Karl Liebknecht began his tour of the United States with October, 1910 with optimism about possibilities in the ‘Great Republic.’ On his return to the East Coast after two months coast-to-coast travel, his view on the possibilities here had darkened considerably. A report from on of his final talks before returning to Europe.
‘Liebknecht in Baltimore’ by Cary Fink Angulo from The Weekly People. Vol. 20 No. 37. December 10, 1910.
IN ADDRESS TRIES TO AROUSE LABOR TO SENSE OF DUTY.
Baltimore, November 29. If anything can stir the enthusiasm of Baltimore Socialists, it must surely have been awakened last Saturday night by Karl Liebknecht’s brilliant address. One is usually well satisfied with a speaker if he but present his subject in a passably interesting way: those men who influence their hearers through some indescribable force of personality, being few and far between. But Liebknecht is one of these His response to the hearty greeting he received from the audience was to say that their friendliness was not for him personally, nor because he was the son of his father, but because he came as a Socialist, a representative of an idea so tremendous as to wipe out of consideration the individualities of the men working for it.
Throughout his speech he remained true to the impression of frankness and solidity of position outlined in this remark: “Here at last,” one could say, “is a man who has got an intellectual grasp on the subject of Socialism, a man who sees in it something big enough to make him willing to sink in it his own personality, and not one who intends exploiting it for his special interests, I which is the spectacle too often before our eyes today.”

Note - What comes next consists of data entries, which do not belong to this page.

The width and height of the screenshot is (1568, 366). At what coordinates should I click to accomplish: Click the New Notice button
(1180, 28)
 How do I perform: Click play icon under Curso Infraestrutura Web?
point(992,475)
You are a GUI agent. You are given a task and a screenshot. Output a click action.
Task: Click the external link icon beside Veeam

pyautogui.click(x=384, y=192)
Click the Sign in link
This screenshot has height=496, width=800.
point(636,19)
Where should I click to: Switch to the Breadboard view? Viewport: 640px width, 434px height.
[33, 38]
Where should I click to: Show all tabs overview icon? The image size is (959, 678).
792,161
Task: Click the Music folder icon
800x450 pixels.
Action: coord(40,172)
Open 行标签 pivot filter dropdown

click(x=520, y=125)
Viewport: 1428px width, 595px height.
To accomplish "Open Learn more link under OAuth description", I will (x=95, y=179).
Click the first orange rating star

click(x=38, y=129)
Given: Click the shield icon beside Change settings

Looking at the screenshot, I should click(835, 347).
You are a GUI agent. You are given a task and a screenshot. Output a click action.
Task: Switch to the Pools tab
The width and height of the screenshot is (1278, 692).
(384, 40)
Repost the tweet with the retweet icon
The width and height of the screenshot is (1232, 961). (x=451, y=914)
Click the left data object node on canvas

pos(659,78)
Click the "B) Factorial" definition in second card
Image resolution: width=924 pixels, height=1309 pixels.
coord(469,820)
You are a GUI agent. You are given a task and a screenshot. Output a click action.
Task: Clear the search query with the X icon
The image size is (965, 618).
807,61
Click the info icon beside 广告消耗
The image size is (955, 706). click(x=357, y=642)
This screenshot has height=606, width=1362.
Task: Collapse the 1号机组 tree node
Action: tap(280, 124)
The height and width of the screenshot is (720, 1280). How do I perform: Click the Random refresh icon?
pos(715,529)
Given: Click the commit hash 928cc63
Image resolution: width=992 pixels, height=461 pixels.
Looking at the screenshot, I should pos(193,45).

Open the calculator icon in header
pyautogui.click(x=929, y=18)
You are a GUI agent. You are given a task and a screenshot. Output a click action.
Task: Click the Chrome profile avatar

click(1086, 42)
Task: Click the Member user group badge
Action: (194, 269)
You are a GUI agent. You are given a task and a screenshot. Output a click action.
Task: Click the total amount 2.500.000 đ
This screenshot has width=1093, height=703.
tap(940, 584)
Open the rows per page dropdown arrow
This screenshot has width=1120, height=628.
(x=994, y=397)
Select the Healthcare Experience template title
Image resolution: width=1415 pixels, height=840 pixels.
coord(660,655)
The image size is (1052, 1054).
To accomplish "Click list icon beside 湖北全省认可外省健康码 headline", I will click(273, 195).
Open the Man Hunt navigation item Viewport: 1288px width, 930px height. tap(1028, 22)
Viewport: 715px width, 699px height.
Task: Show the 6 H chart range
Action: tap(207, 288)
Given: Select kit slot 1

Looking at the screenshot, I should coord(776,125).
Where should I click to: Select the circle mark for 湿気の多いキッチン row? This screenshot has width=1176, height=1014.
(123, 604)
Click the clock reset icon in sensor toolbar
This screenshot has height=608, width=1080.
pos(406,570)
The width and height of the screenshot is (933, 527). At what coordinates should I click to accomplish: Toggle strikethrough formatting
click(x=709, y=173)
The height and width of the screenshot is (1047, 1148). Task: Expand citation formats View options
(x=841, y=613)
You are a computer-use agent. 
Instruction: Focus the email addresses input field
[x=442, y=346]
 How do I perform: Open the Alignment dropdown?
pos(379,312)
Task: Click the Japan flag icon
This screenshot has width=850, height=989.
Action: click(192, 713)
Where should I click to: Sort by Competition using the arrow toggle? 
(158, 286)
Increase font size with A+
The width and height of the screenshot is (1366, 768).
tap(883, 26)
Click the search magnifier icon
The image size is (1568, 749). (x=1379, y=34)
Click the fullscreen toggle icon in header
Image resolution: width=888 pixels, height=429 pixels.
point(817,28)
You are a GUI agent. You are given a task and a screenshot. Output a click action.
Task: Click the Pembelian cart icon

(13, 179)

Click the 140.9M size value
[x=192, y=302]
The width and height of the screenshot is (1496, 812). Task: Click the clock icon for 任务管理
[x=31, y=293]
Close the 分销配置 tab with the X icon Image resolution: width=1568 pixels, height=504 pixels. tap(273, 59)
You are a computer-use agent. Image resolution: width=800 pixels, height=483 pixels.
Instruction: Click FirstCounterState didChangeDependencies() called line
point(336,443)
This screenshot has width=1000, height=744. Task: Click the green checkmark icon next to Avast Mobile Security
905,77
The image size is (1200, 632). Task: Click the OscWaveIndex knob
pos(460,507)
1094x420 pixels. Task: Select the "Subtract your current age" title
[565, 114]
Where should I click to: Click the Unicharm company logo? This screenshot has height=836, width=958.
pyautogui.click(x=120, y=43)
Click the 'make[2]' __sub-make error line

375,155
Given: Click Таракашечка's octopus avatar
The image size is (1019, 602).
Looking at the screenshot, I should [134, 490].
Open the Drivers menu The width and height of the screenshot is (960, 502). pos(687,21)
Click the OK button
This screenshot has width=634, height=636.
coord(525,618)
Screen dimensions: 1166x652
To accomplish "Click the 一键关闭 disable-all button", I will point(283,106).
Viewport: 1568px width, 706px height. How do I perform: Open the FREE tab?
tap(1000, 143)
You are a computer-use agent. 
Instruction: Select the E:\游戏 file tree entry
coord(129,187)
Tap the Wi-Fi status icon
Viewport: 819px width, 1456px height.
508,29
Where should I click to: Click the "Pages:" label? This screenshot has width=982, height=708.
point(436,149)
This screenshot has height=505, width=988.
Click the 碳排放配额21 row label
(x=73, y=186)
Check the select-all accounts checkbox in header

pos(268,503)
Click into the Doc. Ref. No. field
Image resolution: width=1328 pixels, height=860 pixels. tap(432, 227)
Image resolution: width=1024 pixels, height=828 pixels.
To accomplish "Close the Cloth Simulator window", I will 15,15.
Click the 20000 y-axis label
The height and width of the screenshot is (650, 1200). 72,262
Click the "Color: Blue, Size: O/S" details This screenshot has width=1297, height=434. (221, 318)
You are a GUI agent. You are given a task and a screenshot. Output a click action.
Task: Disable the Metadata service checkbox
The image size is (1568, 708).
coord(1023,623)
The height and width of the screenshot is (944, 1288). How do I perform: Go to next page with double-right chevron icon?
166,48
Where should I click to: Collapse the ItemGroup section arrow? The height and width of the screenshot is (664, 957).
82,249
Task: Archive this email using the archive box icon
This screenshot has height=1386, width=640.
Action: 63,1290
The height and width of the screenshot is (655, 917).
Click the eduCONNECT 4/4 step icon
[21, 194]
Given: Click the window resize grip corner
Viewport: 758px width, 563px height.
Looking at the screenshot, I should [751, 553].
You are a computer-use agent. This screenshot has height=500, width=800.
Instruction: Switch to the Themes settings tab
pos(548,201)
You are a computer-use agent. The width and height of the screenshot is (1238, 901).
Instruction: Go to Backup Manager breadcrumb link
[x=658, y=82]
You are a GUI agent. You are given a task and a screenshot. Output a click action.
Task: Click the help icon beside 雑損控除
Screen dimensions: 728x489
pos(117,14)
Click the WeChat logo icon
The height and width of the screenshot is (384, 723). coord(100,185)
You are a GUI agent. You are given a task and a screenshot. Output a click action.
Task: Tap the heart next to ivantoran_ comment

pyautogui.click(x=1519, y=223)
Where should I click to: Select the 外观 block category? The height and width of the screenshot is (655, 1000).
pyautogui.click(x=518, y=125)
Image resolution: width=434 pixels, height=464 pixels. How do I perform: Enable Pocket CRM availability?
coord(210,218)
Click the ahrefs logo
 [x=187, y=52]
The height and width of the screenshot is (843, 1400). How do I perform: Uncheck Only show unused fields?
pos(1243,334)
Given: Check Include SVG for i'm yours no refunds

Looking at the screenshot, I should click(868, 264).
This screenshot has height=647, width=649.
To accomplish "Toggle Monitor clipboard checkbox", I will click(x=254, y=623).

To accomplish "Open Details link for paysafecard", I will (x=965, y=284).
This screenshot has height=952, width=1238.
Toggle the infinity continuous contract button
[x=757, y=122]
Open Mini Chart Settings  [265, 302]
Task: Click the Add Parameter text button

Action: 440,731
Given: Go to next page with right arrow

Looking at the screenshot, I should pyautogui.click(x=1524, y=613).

The idea uppermost in Liebknecht’s mind Saturday night seemed to be the desire to stir the American workingman out of the lethargy into which he has sung himself by the oft-repeated lies as to the conditions which exist here. The German Socialist party, he said, began to make progress from the time when the proletariat first realized that it must brush aside the dogmas handed down to it from the “upper classes,” and do its own thinking. Today, he said, German Socialists can no longer be fooled, so seriously have they taken in hand the business of understanding conditions as they really are. The obstructions in their path, such as the remnants of feudal institutions, a hereditary aristocracy, a government run in the interests of the capitalist class, supported by police and army, and a church which is also antagonistic to the Interests of the people, all of these obstacles lose half their menacing aspect from the fact that each and all have been examined critically by the Social Democrat and understood by him. Anyone putting forth that threadbare principle of the unity of interests of capital and labor, for instance, receives only a derisive laugh for his pains. In other words, the German workingman is getting experience with his eyes open.
In this country, on the other hand, Liebknecht said he received everywhere the impression of a people who believed themselves to be in a “dreamland,” each man holding the secret hope that he may one day become a capitalist, hence unwilling to spoil those chances by joining a movement for the overthrowal of the whole system. In this state of mind it becomes an easy matter for those to whom a united working class is a menace to keep them divided and hence weak. Liebknecht brought forward innumerable instances taken from every part of this country, to show the tremendous power of the capitalist class, and the corresponding degradation of labor. In the face of this though, he said, more than one Socialist here had said to him, “Yes, I believe in Socialism, but I am going to vote the Republican or the Democratic ticket so that my vote is not lost altogether.” In this stupid way the American proletarian becomes the dupe of his own superficial thinking, he will actually vote for his enemy rather than not have his vote “count” at all. It was not in this way that the victories of the German Social Democrats were won. They are in their present position of strength, Liebknecht said, because they dared at one time to be weak in numbers and to vote doggedly for the principles they knew to be true, regardless of their minority at the polls. So his final appeal was for the Socialists of this country to organize into a genuinely class-conscious body, capable of thinking and acting in a clear and relentlessly logical manner and capable above all, of carrying on an incorruptible campaign for the improvement of the conditions of life for their class.
New York Labor News Company was the publishing house of the Socialist Labor Party and their paper The People. The People was the official paper of the Socialist Labor Party of America (SLP), established in New York City in 1891 as a weekly. The New York SLP, and The People, were dominated Daniel De Leon and his supporters, the dominant ideological leader of the SLP from the 1890s until the time of his death. The People became a daily in 1900. It’s first editor was the French socialist Lucien Sanial who was quickly replaced by De Leon who held the position until his death in 1914. Morris Hillquit and Henry Slobodin, future leaders of the Socialist Party of America were writers before their split from the SLP in 1899. For a while there were two SLPs and two Peoples, requiring a legal case to determine ownership. Eventual the anti-De Leonist produced what would become the New York Call and became the Social Democratic, later Socialist, Party. The De Leonist The People continued publishing until 2008.